Question

I made a simple C port-scanner program in Linux. The main algorithm is try calling connect, if it returns -1, I was not able to connect, else I connected the host. This works fine in my computer, it lists my open ports. However, in my home there is another computer (behind same router with mine) and I give it's IP but program hangs. I tried google.com, facebook.com or any other website and they do not even respond to first request. What am I doing wrong?

EDIT:

for(port=0; port<=65536; port++)  
{  
    struct sockaddr_in addr;        
    addr.sin_family = AF_INET;  
    addr.sin_port = htons(port);  
    addr.sin_addr = *((struct in_addr *)he->h_addr);  
    memset(&(addr.sin_zero), '\0', 8);  
    if (connect(sockfd, (struct sockaddr *)&addr, sizeof(struct sockaddr)) == -1) {
        printf("%i closed\n", port);  
        close(sockfd);  
    }  
    else {  
        printf("%i open\n", port);  
        close(sockfd);  
    }  
} 
Était-ce utile?

La solution

By default connect will block for a period before returning an error. You can choose a shorter timeout by setting the socket to non-blocking mode then calling connect then select with a timeout.

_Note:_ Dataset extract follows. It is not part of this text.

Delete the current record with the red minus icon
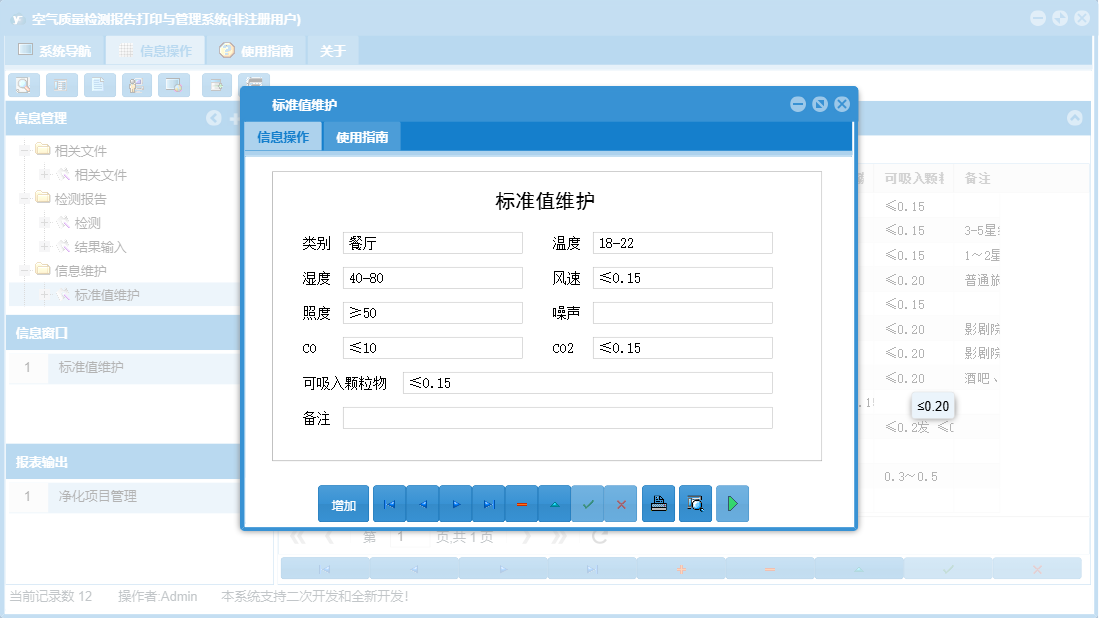1099x618 pixels. 521,503
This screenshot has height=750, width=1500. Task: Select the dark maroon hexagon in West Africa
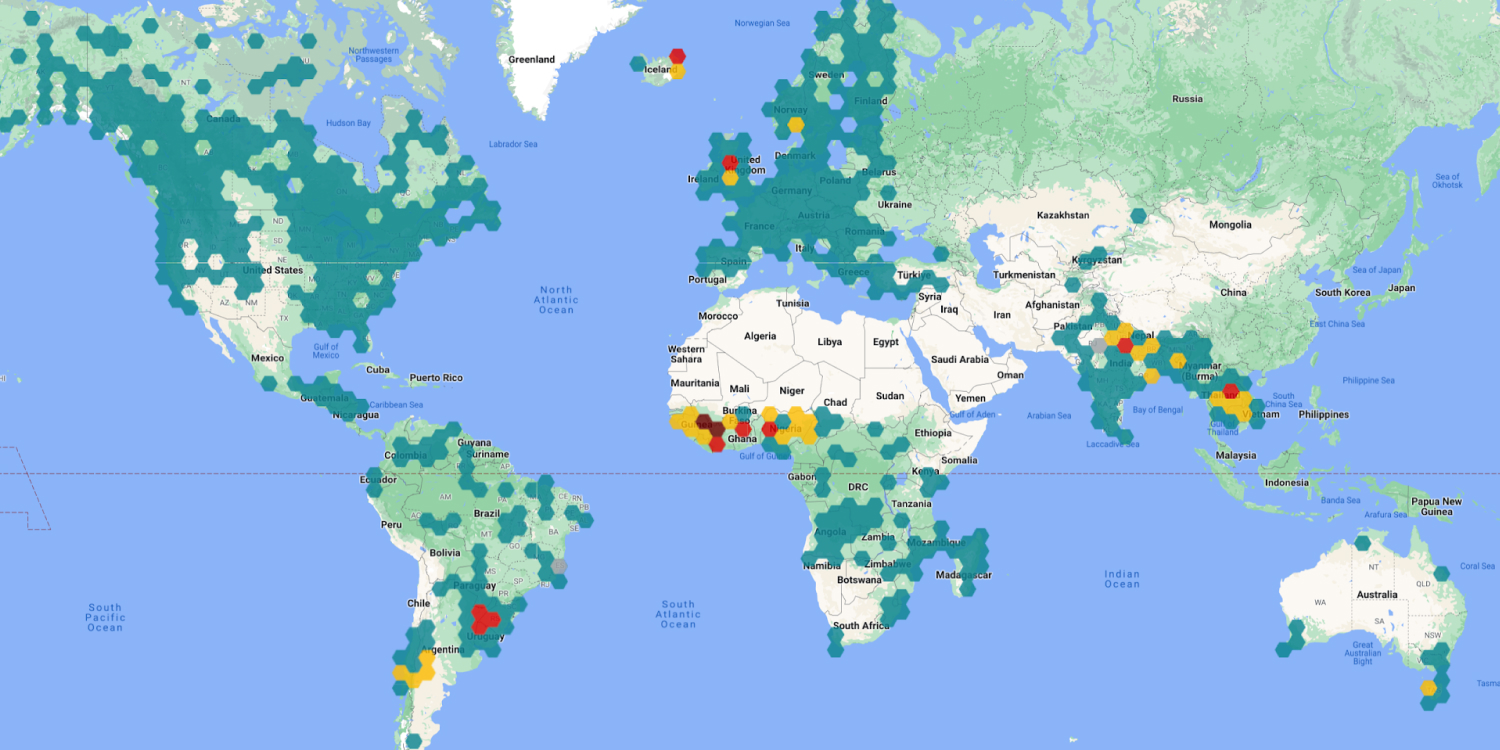(716, 429)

There are plenty of examples of this. This tutorial on nonblocking sockets is quite clear. Or see OsNetworkConnect for an example I wrote previously.

Your attempts to connect to arbitrary ports on external sites may be deliberately blocked (by sys admins discouraging port scanners!).

Note also that your loop conditions are slightly out. You should terminate at port 65535. 65536 can't be represented in 16 bits.